# August trip - New Zealand, Chile, or Argentina?



## nooboarder (Feb 26, 2013)

Where would you go for an August snowboarding trip? What do you think 2 weeks would cost coming from CA? Trying to scope out different resorts, places to stay, budgets, and also think about activities for my non-snowboard obsessed fiance. 

Thoughts?


----------



## ETM (Aug 11, 2009)

NZ is the adventure sport capital of the world.


----------



## Argo (Feb 25, 2010)

NZ for sure. It's on my visit list, not necessarily my snowboard list but I'm sure I'll do it while here....


----------



## fairgame (Jul 2, 2010)

I hit Chile last August and it was pretty awesome. Snow wasn't as good as it could have been, but the size of the mountains we rode were huge. 
I just saw this list this morning "7 places to ski before you die" and Las Lenas in Argentina is #2....something to consider, perhaps.
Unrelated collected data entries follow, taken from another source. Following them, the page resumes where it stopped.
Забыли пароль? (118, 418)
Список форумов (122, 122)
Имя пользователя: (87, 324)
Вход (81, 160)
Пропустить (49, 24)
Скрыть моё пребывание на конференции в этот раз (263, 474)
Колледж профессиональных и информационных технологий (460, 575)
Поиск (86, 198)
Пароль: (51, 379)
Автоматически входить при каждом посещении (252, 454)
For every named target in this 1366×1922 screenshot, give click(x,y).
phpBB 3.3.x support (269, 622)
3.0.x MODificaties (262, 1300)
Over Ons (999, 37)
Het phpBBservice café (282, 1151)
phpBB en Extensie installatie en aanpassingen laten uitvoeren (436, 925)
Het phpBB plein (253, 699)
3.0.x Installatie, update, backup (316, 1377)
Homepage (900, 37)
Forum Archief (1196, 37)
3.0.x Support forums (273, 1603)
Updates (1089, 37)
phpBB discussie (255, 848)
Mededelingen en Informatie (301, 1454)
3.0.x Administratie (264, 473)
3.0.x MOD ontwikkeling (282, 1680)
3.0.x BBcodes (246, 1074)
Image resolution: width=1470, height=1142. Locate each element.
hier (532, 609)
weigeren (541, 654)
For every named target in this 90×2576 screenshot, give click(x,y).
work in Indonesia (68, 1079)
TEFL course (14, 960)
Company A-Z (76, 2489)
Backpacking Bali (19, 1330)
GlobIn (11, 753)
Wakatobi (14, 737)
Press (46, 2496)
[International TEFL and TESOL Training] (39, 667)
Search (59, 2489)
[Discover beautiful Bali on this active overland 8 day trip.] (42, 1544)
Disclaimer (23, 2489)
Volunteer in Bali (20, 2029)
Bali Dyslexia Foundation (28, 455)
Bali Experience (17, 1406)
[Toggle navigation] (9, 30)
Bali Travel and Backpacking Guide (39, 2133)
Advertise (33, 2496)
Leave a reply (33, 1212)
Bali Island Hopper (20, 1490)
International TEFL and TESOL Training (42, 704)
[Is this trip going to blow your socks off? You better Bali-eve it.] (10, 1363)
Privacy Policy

7 Places You Need to Ski Before You Die - Unofficialnetworks.com


----------



## Lady (Dec 13, 2012)

I'm from Argentina and I put some info about argentinian snow resorts in this thread: http://www.snowboardingforum.com/showthread.php?t=53059


----------



## zed (May 21, 2013)

Chile, but it's expensive and a bit of a mission to get there. NZ is good, I boarded in Queenstown & Wanaka + heliboarding and it was great. But we had heaps of snow, the best they'd had in 14 years or something. Some places are still OK with shit snow, but I think NZ would suck if there wasn't much snow.


----------



## Noreaster (Oct 7, 2012)

Chile hasn't had good snow for a few years now. Hoping this season breaks the pattern.


----------



## AntipodeanSam (Apr 19, 2013)

Get over here to NZ, Queenstown/Wanaka, you will not regret it, flights will not be cheap, book places to stay early and it isn't too bad, Beers will cost you a few extra bucks I'm sure..... But well worth it!!


----------



## Anaru (May 15, 2013)

NZ!! me and mates make the trip across the ditch (from aus) back to my home land every yr. This yr bein the first we haven't booked a trip.

South island is better then north but it is so much more expensive in queenstown then up north.

For Aussies it's cheaper to fly to Nz for 10 days including flights accom and passes then it is to stay at perisher or thredbo in nsw.


----------



## vilobao (May 28, 2013)

I'm from Brazil and going to Chile on August 1st.. Snow predictions for this year are positive! I would consider... there are a few great options like: Valle Nevado (where im going), Las Leñas, Chapelco and Portillo.


----------



## Zenhugh (Dec 25, 2012)

NZ is a great place just to visit generally and in August there is usually a plentiful supply of the white stuff. If you are taking your Fiance then Queenstown is the place to stay as there is heaps to keep her occupied with whilst you hit the mountains. You have 4 resorts with 1 and a half hours drive. Note that there is no on mountain accom so either a hire car or catch a bus is the way up the slopes. Breathtaking scenery however so not a problem. You can also do plenty of other adrenaline fueled activities there. They also have heliskining, snowkating and splitboarding tours from Wanaka and Queenstown.
I have heard good things about Chile and would like to try sometime but it is expensive for me to get there both from Russia or from Australia when I'm there.


----------